## Aim of the exercise
Continue the discussion of bronze and plastic pasta extrusion dies from the point where it stops.

+++ Passage +++

This is NOT a valid comparison. It simply isn't.

I actually made two identical geometry dies for the extrusion machine, one plastic and one bronze. The pasta, using the same batch of dough, came out identical for both the plastic die and the bronze die.

dcarch

This is a valid comparison.

-----------

Why you (BK) would think that a "comparison" between one manufacturer with one process and a different manufacturer with another process would "demonstrate" the difference between brass dies and non-brass dies is beyond me. I must profess my bewilderment at your "comparison".

+++ Information given +++

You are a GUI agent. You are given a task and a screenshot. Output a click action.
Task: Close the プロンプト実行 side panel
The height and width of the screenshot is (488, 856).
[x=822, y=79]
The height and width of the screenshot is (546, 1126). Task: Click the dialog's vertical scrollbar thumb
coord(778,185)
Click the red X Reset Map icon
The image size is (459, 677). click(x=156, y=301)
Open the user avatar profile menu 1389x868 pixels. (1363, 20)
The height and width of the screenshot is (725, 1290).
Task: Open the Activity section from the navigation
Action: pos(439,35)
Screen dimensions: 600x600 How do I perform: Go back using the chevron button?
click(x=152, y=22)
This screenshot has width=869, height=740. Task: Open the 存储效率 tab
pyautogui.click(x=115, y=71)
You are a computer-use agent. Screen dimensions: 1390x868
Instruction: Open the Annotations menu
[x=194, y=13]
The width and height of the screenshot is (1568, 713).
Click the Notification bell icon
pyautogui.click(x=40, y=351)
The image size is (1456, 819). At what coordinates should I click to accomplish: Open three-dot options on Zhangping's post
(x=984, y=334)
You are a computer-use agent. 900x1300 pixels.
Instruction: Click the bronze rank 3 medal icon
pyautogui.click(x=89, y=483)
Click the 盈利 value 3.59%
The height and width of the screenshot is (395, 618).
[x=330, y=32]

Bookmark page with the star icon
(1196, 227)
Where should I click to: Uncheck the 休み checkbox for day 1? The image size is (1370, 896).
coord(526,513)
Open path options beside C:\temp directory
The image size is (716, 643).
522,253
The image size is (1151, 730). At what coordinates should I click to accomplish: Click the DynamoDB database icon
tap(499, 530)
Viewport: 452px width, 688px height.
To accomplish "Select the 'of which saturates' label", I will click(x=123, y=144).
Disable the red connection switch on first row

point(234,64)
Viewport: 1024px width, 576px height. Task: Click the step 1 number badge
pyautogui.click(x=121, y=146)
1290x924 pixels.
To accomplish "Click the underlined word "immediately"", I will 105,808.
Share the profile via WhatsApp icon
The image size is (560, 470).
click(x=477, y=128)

+++

## Task result
This is about taste and texture, not a high-school science project. The means count for nothing, the ends when you are finished eating the pasta everything. The difference between the materials used for dcarch dies is the LEAST important factor, because dcarch cannot make an antique bronze die of the type used by Italian artisanal pasta makers, and, absent that, there is no experiment and no valid test there. He might be able to fashion a plastic die (or, more likely, one of some metal other than bronze) that could deliver the characteristic striations that bronze dies deliver, but frankly, the odds are stacked against any of us who try to compete with Italian artisans who have been doing this longer than any of us have been alive. Remember, this applies only to dried, water-and-hard wheat pasta. I suspect that what dcarch was extruding was, in fact, fresh pasta that is being dried to some degree. Not even the same type of pasta. Look again at what I said about the curing process, wheat varieties, etc. and dried vs. fresh pasta. All of that eclipses a simple, homemade plastic vs. bronze die experiment...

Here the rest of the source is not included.